BwSportMag: Wie empfindest du die Atmosphäre hier in Leipzig: Ist das für Dich so etwas wie ein Auftaktgefühl für einen Kraftakt, der Dich motiviert im Olympiajahr noch die Qualifikationsweite stoßen zu können? Immerhin, Dein Disziplintrainer Sven Lang hat sich ja sehr zuversichtlich geäußert, dass Du die 18-Meter-Marke eigentlich schon heute hättest knacken können, weil Du als Drehstoßtechnikerin über eine sehr große Dynamik verfügst. Wie sind da Deine Pläne?

Maisch: Eine Olympiaperspektive sehe ich hier auf jeden Fall, natürlich am liebsten mit Christina zusammen in Tokio am Start. Christina puscht mich immer wieder hoch und unterstützt mich im Training auch extrem oft.   

BwSportMag: Christina ist definitiv die Leistungsstärkere und so etwas wie eine Medaillenbank. So wie Du euren Umgang im Trainingsprozess beschreibst, gibt es hier wohl eine echte Sogwirkung, die dich beflügelt – wie fühlt sich das an, denn ihr seid ja tagtäglich im Ring und an den Kraftstationen?

Maisch: Das ist wirklich sehr cool, was da im Training abgeht. Dafür bin ich Christina auch sehr dankbar. Also, dass sie mich immer wieder hochholt. Sehr schade deshalb auch, dass sie jetzt in Leipzig nicht am Start war. Aber umso cooler wird es, wenn wir bei den nächsten Wettkämpfen wieder gemeinsam starten können.

BwSportMag: Dann gib uns doch einmal einen Einblick in Deinen täglichen Regeltrainingsbetrieb mit Christina und Deiner Kugelstoß-Gruppe, was läuft da so ab in Richtung Schnellkraft, Maximalkraft und technischer Dynamik? 

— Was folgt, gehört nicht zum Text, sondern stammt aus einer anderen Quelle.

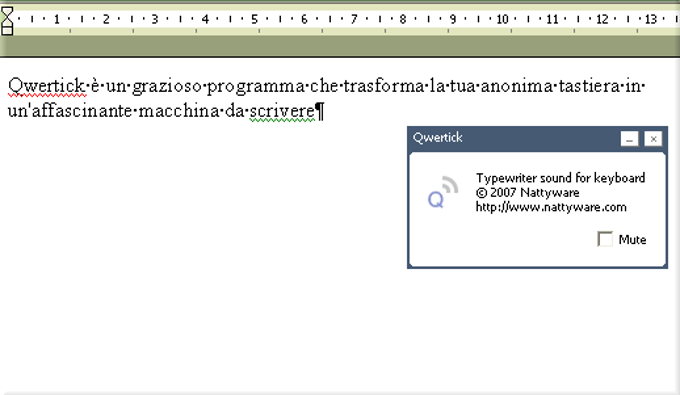This screenshot has height=395, width=680.
Task: Click the misspelled word Qwertick in document
Action: tap(46, 86)
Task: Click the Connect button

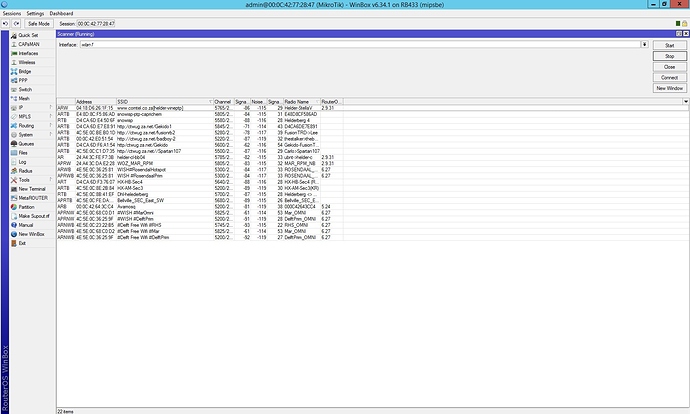Action: (x=669, y=78)
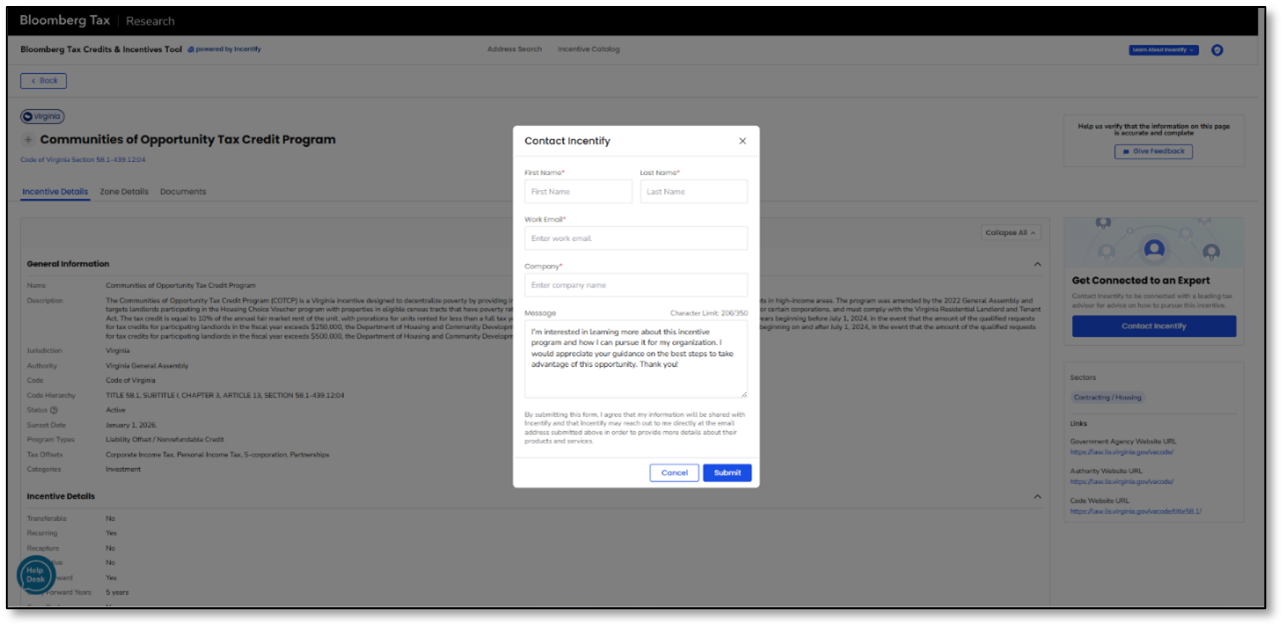1285x628 pixels.
Task: Open the Learn About Incentify dropdown
Action: tap(1164, 50)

Maisch: Das Training findet natürlich täglich statt. Morgens, so gegen neun Uhr, geht es grundsätzlich für zweieinhalb bis drei Stunden los. Dann geht’s erst einmal zum Mittagessen und am Nachmittag folgt die zweite Trainingseinheit. Zudem geht es zwei bis drei Mal in der Woche auch noch zur Physiotherapie. Sonnabend trainieren wir nur einmal am Tag und am  Sonntag ist trainingsfrei, der gehört dann komplett uns.

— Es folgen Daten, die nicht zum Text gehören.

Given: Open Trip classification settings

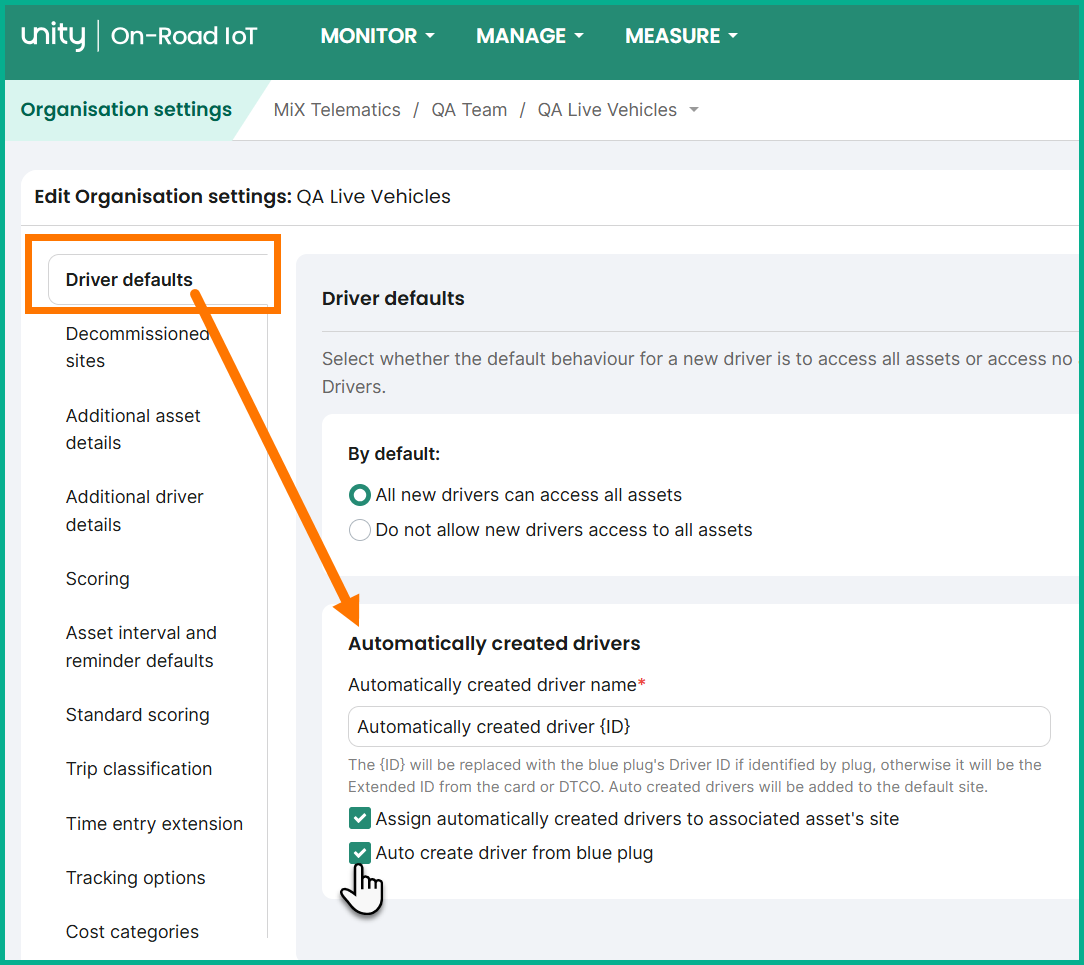Looking at the screenshot, I should 139,769.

BwSportMag: Du wirst ja von der nahe Chemnitz gelegenen Sportfördergruppe Frankenberg bei dem ehemaligen internationalen Skilanglaufass Jan Fiedler betreut. Wie gestaltet sich euer Verhältnis, und wie zahlt sich das für euch Bundewehrsportler aus, dass Jan als sogenannter Vorgesetzter ehemaliger deutscher Spitzensportler ist? Sture Kommissköpfe, die nur Papier administrieren, dürften unter Spitzensportlern wohl klar als Fehlbesetzung wahrgenommen werden, wie beurteilst Du das Verhältnis zu Deinem Sportfördergruppenleiter? 

Maisch (lacht herzlich): Jan Fiedler ist schon ein megacooler Typ! Ja, das stimmt, nur solche Leute werden hier wirklich gebraucht! Es müssen Leiter sein, die etwas vom Geschäft Leistungssport verstehen. Deshalb fühle mich hier in Frankenberg auch bestens integriert. Man kann mit ihm über alles reden, und er hat immer ein offenes Ohr. Er kann sich gut in unsere Rolle hineinversetzen. Das ist es, was ihn auszeichnet und was wir Sportler brauchen. Vor allem auch Rückhalt, wenn es mal wegen Verletzungen oder anderen Problemen nicht so gut läuft. Da  hilft er uns dann nach besten Kräften und steht uns zur Seite.

BwSportMag: Dann wünsche ich Dir, dass Du die Höhenzüge des Erzgebirges in Deine Traumweiten ummünzen kannst, und ich freue mich auf unser Wiedersehen in Braunschweig. Bleib vor allem verletzungsfrei!        

Die Fragen stellte der Berliner Sportjournalist Volker Schubert für Bundeswehr Sport-Magazin.